START PAGE TEXT
Knick fans would have been pissin' themselves over a chance to get D'Antoni last year. Now, all they can do is criticize Walsh and D'Antoni even though there hasn't even been any moves made. I have an idea.....How about we wait until he actually does something that backfires before we string 'em up?

BTW, Collins hasn't shown he can hit an open shot or handle the ball well enough to be an NBA player yet. Maybe he will....but so far he hasn't.


----------



## TRUTHHURTS (Mar 1, 2003)

What were Marion,Amare,and,Nash before they played in D'antoni system ? This post seems a bit on the bitter side of you ask me .Only one of those player was a all star but non were even considered a mvp candidate.


----------



## thatsnotgross (Dec 4, 2006)

Gotham2krazy said:


> D'Antoni isn't going to last long. I'm going to be really pissed if D'Antoni isn't going to play the young guys, I have a feeling Mardy isn't going to be getting playing time =( Regardless, I thought that was a really bad move on Walsh's part to bring in D'Antoni, unless if Walsh has some diabolical plan in the workings, I really don't like him at all so far.


Just stop this. Mardy Collins is not a starting PG for any NBA team. He is probably a marginal rotation player. Perhaps as high as a good backup PG. Some Knick boards have fetishes with crappy PGs, even before message boards starter. Monty Williams and Frank Williams comes to mind.


----------



## thatsnotgross (Dec 4, 2006)

The players that I can see thriving with the Knicks due to D'antoni system...

Stephon Marbury (unless he signs with us for 3 years 3 million, I want to see him gone)
Nate Robinson
Jamal Crawford
Wilson Chandler


----------



## Gotham2krazy (Nov 22, 2005)

thatsnotgross said:


> Just stop this. Mardy Collins is not a starting PG for any NBA team. He is probably a marginal rotation player. Perhaps as high as a good backup PG. Some Knick boards have fetishes with crappy PGs, even before message boards starter. Monty Williams and Frank Williams comes to mind.


Frank Williams couldn't run a suicide without wheezing. Collins > Williams


----------
END PAGE TEXT
■ TASK REQUIREMENTS: Translate this sentence from the Knicks forum thread into Spanish: "Mardy Collins is not a starting PG for any NBA team." The entries have no role in this exercise.
START RECORDS SHOWN
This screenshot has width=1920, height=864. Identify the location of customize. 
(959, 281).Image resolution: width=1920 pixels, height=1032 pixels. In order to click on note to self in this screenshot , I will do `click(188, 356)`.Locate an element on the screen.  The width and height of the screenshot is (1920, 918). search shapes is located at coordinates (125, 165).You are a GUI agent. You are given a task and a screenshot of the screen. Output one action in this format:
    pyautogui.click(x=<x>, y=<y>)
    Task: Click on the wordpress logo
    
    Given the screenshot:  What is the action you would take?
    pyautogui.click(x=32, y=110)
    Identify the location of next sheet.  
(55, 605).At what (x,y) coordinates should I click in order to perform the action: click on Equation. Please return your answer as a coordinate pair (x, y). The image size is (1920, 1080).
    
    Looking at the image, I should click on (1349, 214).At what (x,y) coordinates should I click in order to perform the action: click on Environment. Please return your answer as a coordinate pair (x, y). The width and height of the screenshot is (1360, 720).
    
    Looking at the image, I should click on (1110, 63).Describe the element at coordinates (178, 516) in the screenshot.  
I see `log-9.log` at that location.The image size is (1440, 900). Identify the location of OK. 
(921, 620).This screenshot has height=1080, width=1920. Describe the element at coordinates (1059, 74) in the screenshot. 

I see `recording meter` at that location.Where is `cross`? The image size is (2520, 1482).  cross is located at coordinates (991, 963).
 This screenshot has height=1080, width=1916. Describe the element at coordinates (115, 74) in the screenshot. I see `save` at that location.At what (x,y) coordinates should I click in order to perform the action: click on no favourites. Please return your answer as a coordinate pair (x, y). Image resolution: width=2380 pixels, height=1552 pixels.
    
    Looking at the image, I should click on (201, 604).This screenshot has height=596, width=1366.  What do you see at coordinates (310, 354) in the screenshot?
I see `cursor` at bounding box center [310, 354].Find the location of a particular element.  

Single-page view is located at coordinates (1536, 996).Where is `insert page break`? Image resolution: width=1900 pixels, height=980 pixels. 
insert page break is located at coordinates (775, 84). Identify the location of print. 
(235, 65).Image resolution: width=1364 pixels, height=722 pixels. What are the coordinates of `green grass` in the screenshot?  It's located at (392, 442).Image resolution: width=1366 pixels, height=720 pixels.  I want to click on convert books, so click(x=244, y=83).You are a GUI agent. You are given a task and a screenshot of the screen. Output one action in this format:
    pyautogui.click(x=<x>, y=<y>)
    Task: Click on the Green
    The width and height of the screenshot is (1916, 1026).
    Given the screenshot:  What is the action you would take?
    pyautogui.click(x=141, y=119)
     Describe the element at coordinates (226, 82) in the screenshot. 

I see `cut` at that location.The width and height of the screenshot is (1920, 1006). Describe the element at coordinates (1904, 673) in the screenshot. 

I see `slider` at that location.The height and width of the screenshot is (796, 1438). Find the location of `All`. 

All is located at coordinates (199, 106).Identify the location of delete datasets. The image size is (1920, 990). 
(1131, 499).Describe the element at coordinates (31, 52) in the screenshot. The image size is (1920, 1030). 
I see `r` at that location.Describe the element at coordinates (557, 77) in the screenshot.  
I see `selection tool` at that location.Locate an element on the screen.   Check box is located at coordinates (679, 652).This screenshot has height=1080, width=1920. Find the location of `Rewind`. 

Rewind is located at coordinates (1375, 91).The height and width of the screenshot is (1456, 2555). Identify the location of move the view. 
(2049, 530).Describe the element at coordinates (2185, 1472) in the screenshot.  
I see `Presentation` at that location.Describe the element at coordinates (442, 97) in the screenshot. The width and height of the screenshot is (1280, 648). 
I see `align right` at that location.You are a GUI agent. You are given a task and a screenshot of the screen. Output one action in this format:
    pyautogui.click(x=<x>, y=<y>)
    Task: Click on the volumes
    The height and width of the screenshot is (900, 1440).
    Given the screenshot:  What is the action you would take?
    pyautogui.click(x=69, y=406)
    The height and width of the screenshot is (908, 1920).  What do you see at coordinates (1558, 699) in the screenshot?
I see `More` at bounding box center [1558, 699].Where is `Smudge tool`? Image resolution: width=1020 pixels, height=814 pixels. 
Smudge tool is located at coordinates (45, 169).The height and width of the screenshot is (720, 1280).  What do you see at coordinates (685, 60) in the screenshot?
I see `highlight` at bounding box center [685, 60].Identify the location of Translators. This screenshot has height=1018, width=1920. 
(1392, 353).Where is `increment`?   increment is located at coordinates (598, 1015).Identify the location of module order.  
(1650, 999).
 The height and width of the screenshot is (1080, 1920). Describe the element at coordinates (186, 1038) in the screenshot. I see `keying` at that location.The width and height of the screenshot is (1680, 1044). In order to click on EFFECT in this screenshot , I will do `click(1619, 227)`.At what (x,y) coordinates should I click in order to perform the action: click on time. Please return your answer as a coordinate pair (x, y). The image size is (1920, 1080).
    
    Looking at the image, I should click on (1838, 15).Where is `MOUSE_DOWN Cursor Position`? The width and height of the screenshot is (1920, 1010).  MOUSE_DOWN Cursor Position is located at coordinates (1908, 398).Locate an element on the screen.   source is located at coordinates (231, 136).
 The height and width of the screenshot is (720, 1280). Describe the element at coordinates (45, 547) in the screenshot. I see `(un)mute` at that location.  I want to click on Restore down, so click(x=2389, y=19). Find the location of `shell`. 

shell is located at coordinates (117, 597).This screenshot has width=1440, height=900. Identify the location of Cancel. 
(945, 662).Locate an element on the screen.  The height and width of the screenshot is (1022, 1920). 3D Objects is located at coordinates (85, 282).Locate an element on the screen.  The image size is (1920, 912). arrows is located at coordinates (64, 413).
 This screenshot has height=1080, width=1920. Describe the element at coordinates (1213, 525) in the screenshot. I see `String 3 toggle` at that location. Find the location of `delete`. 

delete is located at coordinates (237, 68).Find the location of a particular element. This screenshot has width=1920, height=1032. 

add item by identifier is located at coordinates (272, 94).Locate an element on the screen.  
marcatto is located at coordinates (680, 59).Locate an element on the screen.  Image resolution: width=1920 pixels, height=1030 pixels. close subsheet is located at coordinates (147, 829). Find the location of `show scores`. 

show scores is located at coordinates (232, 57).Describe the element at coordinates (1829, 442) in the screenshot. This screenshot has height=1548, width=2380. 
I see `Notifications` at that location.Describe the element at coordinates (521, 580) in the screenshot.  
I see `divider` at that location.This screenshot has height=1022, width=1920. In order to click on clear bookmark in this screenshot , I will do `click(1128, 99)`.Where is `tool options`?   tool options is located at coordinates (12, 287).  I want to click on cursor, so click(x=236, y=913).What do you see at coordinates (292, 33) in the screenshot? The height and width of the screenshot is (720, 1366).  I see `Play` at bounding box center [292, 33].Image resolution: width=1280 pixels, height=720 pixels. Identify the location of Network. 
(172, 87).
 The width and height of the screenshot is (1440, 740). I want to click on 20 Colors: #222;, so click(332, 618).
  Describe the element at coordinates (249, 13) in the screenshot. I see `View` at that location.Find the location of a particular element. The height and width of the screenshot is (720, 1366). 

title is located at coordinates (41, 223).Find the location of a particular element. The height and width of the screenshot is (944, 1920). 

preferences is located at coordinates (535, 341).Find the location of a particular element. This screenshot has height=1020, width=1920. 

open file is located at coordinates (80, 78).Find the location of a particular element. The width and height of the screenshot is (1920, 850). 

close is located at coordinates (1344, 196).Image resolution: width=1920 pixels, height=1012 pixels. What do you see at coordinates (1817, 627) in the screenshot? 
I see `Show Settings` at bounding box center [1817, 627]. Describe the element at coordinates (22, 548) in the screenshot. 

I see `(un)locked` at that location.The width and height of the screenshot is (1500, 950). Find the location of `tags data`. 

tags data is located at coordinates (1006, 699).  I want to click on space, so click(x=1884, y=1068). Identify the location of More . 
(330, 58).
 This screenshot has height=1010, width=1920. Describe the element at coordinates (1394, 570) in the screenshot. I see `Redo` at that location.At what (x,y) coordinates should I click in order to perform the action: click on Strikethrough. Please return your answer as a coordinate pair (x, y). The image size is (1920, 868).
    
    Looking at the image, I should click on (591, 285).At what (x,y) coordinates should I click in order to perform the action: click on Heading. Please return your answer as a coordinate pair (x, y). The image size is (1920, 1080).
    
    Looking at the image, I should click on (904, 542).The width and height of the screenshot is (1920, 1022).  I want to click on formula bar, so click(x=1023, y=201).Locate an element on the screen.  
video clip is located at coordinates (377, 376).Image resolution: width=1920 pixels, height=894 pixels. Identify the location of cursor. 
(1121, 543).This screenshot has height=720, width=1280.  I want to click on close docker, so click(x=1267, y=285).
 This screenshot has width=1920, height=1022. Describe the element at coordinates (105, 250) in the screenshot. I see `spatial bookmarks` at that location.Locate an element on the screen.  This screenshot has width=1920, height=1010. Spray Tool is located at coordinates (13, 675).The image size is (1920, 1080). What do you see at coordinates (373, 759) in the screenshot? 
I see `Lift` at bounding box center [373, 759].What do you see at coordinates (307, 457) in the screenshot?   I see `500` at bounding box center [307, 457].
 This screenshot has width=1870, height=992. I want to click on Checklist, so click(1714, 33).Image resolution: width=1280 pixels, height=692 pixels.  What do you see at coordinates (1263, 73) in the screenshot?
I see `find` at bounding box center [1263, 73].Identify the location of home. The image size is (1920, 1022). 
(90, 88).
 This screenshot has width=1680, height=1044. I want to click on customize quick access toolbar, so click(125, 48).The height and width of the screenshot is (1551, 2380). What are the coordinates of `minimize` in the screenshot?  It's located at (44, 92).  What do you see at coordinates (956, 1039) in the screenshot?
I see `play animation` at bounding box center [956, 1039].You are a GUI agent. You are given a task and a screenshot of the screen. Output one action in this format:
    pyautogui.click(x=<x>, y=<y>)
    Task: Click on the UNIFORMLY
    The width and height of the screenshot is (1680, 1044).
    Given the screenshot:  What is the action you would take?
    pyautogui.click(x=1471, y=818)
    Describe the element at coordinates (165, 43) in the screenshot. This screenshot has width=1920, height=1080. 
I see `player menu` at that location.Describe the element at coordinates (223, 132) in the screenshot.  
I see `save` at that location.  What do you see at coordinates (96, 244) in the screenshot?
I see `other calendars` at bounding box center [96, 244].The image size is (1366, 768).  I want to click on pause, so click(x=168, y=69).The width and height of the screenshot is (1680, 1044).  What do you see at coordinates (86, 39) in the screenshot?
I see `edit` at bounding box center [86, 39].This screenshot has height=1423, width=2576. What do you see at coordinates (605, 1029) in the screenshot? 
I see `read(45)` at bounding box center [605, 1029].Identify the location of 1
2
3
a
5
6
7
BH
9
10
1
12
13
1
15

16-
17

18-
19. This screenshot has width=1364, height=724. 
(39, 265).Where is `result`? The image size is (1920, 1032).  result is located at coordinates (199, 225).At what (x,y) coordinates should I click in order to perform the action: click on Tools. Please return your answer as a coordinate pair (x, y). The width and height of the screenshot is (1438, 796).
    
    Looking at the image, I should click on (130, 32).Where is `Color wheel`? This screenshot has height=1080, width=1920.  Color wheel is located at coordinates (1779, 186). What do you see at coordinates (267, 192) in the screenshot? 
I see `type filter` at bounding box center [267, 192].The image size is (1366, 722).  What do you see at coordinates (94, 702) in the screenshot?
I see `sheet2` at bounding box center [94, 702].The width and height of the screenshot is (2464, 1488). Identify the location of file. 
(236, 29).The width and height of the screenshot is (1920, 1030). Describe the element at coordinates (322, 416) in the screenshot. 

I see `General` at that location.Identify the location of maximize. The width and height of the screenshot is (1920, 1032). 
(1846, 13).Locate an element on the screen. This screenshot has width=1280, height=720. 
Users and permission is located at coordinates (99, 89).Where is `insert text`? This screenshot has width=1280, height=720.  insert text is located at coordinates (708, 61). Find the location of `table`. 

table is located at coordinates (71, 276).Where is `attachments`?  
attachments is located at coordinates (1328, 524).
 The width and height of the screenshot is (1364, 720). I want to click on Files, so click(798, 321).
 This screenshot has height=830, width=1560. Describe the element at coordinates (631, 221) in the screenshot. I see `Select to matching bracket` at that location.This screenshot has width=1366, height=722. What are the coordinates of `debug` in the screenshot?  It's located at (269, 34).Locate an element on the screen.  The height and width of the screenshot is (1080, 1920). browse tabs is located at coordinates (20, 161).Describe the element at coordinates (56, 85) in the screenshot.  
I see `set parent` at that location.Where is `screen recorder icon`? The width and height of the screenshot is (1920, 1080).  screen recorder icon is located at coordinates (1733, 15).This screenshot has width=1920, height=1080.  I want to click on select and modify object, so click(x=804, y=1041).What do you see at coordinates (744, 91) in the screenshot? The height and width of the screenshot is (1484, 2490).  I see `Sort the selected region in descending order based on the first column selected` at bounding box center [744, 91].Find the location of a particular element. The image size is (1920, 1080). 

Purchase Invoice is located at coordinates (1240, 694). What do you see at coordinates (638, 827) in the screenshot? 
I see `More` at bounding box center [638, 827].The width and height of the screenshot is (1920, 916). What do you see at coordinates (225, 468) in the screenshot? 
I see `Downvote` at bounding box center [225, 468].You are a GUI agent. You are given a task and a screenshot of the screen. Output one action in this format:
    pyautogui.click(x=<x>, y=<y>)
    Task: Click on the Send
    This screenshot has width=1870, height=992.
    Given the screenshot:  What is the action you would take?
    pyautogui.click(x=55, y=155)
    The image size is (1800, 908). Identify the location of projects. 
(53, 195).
END RECORDS SHOWN
■ SOLUTION TO THIS PROBLEM: Mardy Collins no es base titular de ningún equipo de la NBA.